When they reached the work camp in Siberia, they were told that this is where they would eventually die, but in the meantime, they had to work in order to earn their daily ration of bread. Children as young as 13 were set to work in the forests – cutting branches from the trees that had been cut down.

Aside from the extreme cold in winter, and extreme heat in summer, they had to contend with hordes of mosquitoes and black flies, as well as infestations of bed bugs in the barracks. There were no medical facilities in these camps, and diseases ran rampant, leading to a high death toll.

Karolina survived and when Amnesty was declared in June 1941, following the signing of the Sikorski-Majewski agreement between Poland and the USSR. she and her family travelled southward, in search of the Polish Army that was being formed in the USSR. Due to starvation and a severe illness, her mother placed her and her younger sister, Zofia, in a Polish orphanage in Uzbekistan. Karolina and her sister were sent to the orphanage in Masindi, Uganda and were later reunited with their mother.

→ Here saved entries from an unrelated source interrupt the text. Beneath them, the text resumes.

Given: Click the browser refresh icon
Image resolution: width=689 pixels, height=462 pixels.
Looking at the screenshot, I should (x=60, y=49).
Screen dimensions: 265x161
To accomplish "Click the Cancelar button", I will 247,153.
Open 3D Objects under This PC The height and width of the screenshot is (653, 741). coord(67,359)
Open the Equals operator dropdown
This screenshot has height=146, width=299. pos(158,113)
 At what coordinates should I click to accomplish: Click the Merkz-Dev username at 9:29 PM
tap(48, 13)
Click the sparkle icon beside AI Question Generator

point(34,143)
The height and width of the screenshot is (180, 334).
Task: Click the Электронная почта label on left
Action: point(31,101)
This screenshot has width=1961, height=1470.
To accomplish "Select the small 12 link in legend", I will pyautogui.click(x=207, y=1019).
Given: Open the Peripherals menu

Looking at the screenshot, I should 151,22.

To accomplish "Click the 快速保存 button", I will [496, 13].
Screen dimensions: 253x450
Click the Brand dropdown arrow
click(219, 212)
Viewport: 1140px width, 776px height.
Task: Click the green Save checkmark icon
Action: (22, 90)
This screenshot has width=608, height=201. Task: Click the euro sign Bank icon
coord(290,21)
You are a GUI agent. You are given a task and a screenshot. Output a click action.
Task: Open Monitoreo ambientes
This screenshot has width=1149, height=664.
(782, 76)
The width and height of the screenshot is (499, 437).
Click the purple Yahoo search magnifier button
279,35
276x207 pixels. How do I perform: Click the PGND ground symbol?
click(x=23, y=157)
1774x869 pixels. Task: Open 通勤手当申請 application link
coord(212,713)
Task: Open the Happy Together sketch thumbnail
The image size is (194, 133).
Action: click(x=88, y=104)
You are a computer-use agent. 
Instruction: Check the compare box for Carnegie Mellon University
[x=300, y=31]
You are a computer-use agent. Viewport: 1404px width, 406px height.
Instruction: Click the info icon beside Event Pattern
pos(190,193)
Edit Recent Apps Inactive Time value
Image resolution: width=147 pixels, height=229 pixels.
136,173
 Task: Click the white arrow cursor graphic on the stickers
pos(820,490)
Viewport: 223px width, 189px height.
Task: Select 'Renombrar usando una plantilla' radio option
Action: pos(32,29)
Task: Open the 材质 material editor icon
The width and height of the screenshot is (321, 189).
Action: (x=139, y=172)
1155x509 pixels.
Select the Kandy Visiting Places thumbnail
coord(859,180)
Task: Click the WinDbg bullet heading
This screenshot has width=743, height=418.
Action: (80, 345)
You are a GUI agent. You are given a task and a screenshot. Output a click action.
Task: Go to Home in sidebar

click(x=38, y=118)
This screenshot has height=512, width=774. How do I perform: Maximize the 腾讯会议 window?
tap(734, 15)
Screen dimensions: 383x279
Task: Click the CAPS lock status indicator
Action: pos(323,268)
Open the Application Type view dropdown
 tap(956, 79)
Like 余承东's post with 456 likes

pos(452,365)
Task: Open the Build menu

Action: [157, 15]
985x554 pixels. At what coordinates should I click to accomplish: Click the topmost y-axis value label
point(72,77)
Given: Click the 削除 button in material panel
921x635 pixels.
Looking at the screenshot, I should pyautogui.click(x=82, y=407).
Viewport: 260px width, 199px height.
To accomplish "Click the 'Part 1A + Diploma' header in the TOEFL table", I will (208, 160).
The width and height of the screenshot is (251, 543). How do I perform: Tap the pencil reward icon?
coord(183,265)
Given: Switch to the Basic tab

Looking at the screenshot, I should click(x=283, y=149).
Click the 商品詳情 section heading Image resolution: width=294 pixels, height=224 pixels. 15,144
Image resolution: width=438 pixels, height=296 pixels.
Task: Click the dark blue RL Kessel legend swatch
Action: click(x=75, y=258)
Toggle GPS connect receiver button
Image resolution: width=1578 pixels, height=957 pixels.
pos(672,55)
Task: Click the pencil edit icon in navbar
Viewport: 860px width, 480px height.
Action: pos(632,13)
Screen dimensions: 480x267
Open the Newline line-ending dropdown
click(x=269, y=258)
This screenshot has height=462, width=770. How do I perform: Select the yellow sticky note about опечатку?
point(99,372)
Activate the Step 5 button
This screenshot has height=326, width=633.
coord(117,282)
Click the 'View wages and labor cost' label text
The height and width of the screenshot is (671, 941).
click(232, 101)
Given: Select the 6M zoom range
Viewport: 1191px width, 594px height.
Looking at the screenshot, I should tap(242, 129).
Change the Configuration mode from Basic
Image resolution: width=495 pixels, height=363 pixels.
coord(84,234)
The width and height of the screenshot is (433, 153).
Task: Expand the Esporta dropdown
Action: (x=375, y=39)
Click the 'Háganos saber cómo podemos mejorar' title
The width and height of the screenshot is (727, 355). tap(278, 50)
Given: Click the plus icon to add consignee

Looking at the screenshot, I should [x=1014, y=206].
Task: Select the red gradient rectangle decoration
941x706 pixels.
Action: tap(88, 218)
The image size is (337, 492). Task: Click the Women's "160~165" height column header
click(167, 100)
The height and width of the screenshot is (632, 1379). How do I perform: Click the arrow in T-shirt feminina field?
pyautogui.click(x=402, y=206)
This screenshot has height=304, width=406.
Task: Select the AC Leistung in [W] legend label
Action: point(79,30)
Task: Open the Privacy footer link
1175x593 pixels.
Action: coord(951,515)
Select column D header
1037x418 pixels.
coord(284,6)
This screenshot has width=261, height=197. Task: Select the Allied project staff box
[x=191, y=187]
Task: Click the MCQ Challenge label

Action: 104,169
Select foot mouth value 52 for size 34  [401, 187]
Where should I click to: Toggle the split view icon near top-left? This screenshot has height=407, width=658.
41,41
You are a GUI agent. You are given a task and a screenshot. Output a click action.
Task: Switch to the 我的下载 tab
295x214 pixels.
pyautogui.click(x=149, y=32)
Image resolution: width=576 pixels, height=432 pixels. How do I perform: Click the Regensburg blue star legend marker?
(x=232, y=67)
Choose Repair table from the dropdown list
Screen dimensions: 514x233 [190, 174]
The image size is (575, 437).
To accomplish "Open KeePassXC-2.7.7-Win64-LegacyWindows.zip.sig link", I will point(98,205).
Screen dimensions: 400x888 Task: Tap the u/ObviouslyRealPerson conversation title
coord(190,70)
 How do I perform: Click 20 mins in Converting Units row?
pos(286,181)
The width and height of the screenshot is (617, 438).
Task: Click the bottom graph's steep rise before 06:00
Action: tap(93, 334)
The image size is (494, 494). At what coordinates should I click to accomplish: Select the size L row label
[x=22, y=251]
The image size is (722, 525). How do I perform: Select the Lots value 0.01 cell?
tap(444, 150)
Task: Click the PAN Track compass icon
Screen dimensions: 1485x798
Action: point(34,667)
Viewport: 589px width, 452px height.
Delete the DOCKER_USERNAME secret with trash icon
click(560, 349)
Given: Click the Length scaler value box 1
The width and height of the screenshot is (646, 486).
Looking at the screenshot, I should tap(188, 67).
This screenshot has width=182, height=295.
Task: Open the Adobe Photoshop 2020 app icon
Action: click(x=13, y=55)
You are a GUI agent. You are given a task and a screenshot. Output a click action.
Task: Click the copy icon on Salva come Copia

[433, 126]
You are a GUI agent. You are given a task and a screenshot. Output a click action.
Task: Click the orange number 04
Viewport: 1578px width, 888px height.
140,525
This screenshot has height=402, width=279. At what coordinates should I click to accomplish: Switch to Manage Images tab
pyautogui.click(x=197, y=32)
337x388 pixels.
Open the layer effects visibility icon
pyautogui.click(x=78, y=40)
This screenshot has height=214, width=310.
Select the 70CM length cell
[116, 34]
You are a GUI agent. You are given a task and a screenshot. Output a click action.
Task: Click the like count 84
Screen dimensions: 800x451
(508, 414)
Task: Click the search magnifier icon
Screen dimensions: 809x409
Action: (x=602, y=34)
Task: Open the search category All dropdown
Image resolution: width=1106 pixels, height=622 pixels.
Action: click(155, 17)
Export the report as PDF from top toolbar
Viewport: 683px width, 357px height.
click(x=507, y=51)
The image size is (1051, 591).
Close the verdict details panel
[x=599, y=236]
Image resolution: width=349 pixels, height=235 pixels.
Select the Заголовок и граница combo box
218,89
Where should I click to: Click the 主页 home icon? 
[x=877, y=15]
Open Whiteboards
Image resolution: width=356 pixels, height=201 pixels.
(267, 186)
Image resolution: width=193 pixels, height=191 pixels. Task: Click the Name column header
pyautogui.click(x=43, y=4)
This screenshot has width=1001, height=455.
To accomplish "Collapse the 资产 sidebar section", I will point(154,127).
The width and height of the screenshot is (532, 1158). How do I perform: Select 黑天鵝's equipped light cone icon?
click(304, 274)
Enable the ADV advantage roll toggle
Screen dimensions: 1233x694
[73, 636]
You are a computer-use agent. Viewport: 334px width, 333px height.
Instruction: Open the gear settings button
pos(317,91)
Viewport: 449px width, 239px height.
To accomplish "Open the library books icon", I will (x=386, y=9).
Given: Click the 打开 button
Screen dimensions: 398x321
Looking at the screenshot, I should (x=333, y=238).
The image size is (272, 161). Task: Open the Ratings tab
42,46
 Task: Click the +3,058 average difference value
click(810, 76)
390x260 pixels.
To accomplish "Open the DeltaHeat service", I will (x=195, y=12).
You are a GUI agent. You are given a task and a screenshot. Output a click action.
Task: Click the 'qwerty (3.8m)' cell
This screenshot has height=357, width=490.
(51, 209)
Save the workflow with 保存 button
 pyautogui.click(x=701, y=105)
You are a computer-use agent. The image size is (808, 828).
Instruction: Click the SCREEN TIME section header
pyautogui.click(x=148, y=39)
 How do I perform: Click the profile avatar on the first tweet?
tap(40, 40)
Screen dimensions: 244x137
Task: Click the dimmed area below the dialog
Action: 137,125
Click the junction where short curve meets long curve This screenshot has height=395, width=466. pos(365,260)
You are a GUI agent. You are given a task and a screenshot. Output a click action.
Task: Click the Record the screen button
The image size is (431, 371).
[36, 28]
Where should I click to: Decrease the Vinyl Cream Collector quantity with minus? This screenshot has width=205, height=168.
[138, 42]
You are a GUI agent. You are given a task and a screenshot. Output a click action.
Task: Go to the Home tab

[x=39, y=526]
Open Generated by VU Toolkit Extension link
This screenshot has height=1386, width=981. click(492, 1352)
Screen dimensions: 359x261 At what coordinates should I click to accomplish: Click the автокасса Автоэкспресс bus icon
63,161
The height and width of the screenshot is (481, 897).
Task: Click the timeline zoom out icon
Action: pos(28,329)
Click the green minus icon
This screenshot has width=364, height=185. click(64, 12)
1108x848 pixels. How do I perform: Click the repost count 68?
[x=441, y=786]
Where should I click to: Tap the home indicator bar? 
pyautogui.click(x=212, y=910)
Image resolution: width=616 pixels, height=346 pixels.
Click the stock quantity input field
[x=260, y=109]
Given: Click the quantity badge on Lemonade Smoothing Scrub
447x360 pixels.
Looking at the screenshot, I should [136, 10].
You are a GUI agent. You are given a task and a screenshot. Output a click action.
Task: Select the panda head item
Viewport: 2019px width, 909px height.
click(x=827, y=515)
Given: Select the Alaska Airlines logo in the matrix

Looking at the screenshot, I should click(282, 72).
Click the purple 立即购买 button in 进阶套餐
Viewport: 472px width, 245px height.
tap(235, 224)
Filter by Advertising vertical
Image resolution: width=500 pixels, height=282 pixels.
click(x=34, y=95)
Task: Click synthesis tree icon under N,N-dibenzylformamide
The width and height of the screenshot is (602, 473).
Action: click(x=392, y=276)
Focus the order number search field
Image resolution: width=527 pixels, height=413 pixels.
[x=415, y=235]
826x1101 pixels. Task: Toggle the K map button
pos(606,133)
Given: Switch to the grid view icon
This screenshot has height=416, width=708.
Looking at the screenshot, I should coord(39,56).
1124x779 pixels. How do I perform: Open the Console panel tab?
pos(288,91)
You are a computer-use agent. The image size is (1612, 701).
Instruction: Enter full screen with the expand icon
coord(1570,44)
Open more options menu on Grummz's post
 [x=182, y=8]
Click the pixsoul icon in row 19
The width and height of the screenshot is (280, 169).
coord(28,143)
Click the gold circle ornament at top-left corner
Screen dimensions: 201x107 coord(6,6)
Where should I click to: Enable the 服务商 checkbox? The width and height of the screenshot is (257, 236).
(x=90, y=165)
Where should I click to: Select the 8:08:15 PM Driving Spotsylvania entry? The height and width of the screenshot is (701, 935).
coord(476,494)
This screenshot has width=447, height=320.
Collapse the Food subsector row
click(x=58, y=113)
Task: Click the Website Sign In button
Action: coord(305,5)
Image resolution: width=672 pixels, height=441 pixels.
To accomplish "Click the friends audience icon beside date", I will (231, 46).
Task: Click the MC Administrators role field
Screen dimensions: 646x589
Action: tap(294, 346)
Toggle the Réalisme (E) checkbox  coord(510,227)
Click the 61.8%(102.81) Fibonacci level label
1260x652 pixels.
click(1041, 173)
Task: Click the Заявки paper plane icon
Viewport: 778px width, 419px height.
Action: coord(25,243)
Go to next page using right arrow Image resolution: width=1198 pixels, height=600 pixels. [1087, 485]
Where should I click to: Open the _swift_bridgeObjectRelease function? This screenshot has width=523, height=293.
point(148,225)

In 1948, Karolina, her mother and sister were sent to England to be reunited with her family, then immigrated to Winnipeg, Canada to join her father's sister. In Winnipeg, she worked in a garment factory and soon met Henryk, a Polish soldier who immigrated to Canada after contributing to the Allied victory in Monte Casino serving with the Polish 2nd Corps. Married in 1951, they began a new life together, surrounded by her extended family and a thriving Polish community. In 1962 they moved to Transcona, and she worked part-time in her husband's upholstery business.

Karolina gave generously to her community by volunteering at St. Joseph the Worker and St. Andrew Bobola parishes, the Polish Veteran's Association #13, and the Tache Nursing Home.

Karolina passed away in Winnipeg on July 8, 2014, at the age of 86.